Heterogeneous Multi-Tier Networks: Improper Signaling For Joint Rate-Energy Optimization

TL;DR

This paper explores the joint optimization of rate and energy in heterogeneous multi-tier networks using improper Gaussian signaling, full-duplex operation, and RF energy harvesting, addressing interference and energy constraints.

Contribution

It introduces a comprehensive framework for joint rate-energy optimization in multi-antenna heterogeneous networks considering impairments and improper signaling.

Findings

Improper signaling enhances energy harvesting efficiency.

Trade-offs between achievable rate and harvested energy are characterized.

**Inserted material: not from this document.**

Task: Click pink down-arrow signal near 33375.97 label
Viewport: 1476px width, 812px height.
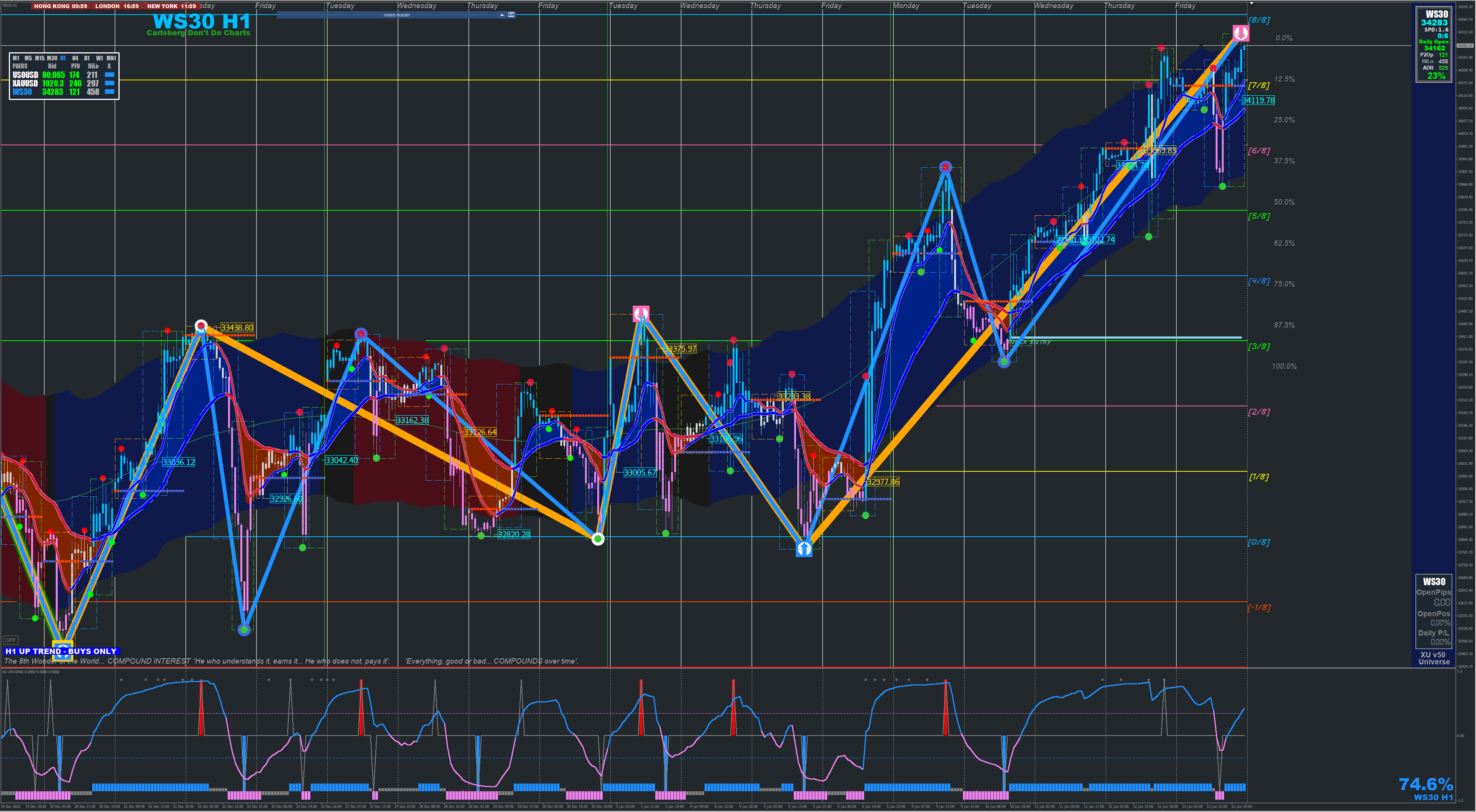Action: click(x=641, y=313)
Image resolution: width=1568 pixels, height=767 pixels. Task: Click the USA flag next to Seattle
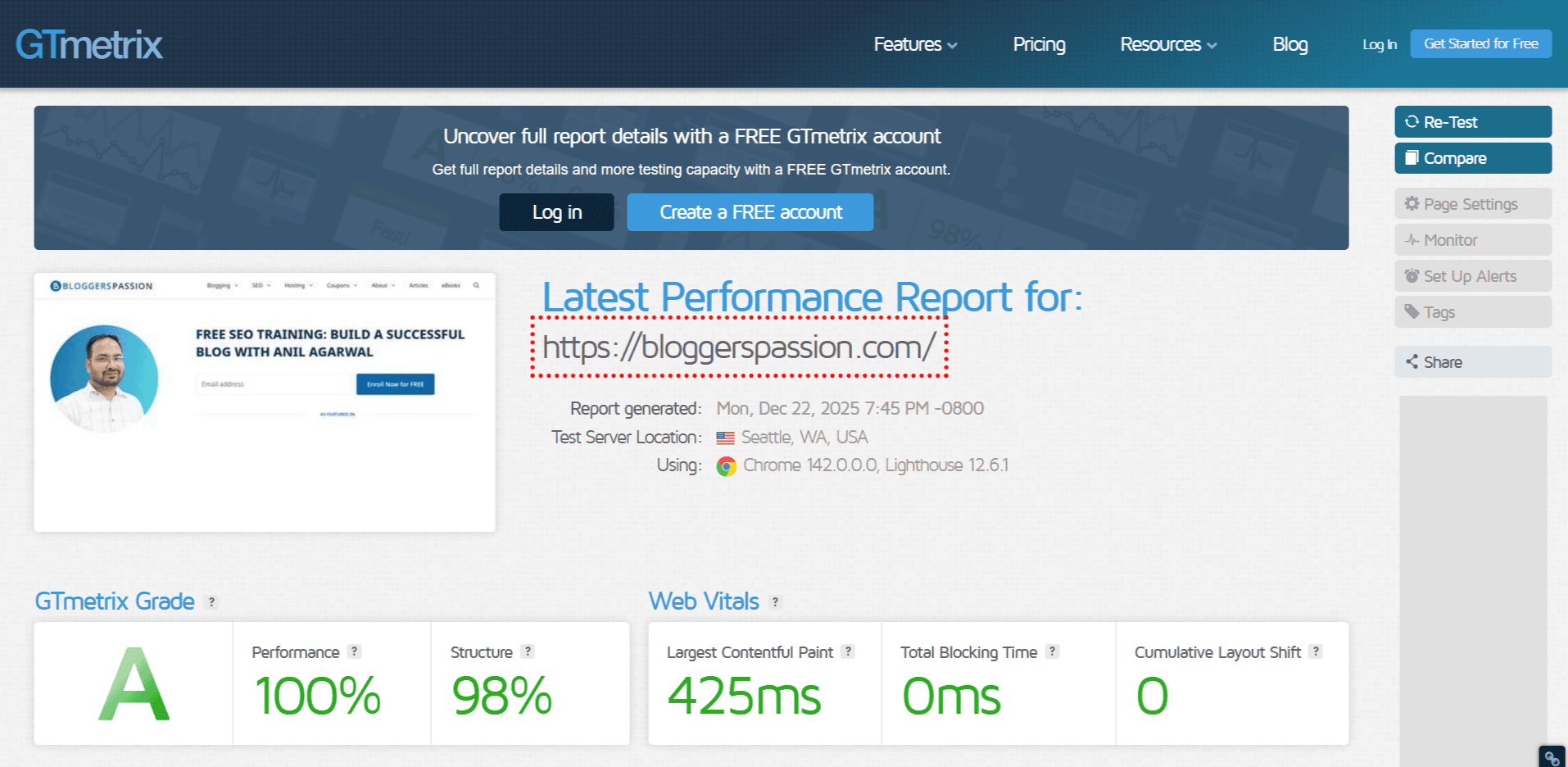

Numerical results show energy harvesting can improve overall network performance.

Abstract

Wireless nodes in future communication systems need to overcome three barriers when compared to their transitional counterparts, namely to support significantly higher data rates, have long-lasting energy supplies and remain fully operational in interference-limited heterogeneous networks. This could be partially achieved by providing three promising features, which are radio frequency (RF) energy harvesting, improper Gaussian signaling and operating in full-duplex communication mode, i.e., transmit and receive at the same time within the same frequency band. In this paper, we consider these aspects jointly in a multi-antenna heterogeneous two-tier network. In this network, the users in the femto- cell are sharing the scarce resources with the cellular users in the macro-cell and have to cope with the interference from the macro-cell base station as well as the transmitter noise and residual self- interference (RSI) due to imperfect full-duplex operation. Interestingly enough, while these impairments are detrimental from the achievable rate perspective, they are beneficial from the energy harvesting aspect as they carry RF energy. In this paper, we consider this natural trade-off jointly and propose appropriate optimization problems for beamforming and optimal resource allocation. Moreover, various receiver structures are employed for both information detection (ID) and energy harvesting (EH) capabilities. The paper aims at characterizing the trade-off between the achievable rates and harvested energies. Rate and energy maximization problems are thoroughly investigated. Finally, the numerical illustrations demonstrate the impact of energy harvesting on the achievable rate performance.